Access Global memory from kernel

Having issue on global memory access from a kernel…the code below represents what I am doing…reading the documentation I tried all I could find with no effect ( notice volatile/threadfence below)…

I have encountered this problem many times, been all over the web and I found this just today, but it does NOT have an effect…

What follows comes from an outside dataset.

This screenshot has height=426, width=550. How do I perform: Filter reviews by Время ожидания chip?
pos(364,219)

What other factors control red/write access to global memory?

On the host:

.h file
volatile unsigned int* data;

.cpp file
main ()
unsigned int size = (sizeof(unsigned int) * 10 * 32;
cudaMalloc(&data, size);

	CUDA_test(volatile unsigned int* data)

.cu file
void CUDA_test(volatile unsigned int* data)
dim3 thr_p_block(32, 32);
dim3 num_blocks_(1, 10);

kernel_1 <<<num_blocks_, thr_p_block>>> (data);


void kernel_1(volatile unsigned int data)
unsigned int src_row_idx = ((blockIdx.y * blockDim.y) + threadIdx.y);

unsigned int value = 42;
//use value after here, works ALWAYS

data[src_row_idx] = value;
//use data[src_row_idx] after here, works INTERMITTENTLY

'volatile', thread_fence(), etc do NOT solve the issue 

//wait on the data WORKS
unsigned int num = 0;
while (num <= 0)
	num = data[src_row_idx]

    //use the num or value here


To be able to effectively communicate from one thread to another you need several things:

  1. appropriate memory fencing/memory barriers
  2. appropriate execution barriers (synchronization between threads)
  3. making sure (L1) caches do not interfere

When the two threads doing the communicating are in the same threadblock, the use of __syncthreads() for example is generally sufficient.

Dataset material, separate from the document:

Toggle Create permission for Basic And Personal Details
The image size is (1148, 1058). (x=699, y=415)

  • thread x writes to a global or shared location
  • __syncthreads()
  • thread y reads from the global or shared location

volatile is generally not necessary for the above paradigm, because the L1 cache is coherent with respect to a given threadblock.

when the threads in question are not in the same threadblock, you still need the same 3 bases covered, but __syncthreads() is no longer sufficient, by itself, to satisfy the needs. A cuda defined method for this would be to use cooperative groups (CG) grid-wide sync, and do something like:

  • thread x writes to a global location
  • this_grid.sync()
  • thread y reads from the global location

Depending on how exactly you provide for the general needs 1,2,3 in the grid case, volatile may or may not be necessary. If you review the CG sample codes, I believe you will find some that are doing grid-wide sync, with thread-to-thread communication, without volatile.

This may also be useful reading.

note that write/load instructions in cuda only run in batch if they are coalesced accessing, this will depend on what kind of hardware you running and how you access data.
If any of those accesses is not coalesced with the rest, it will be “queued” and access later.
For your code __syncwarp() can make it work in warp level.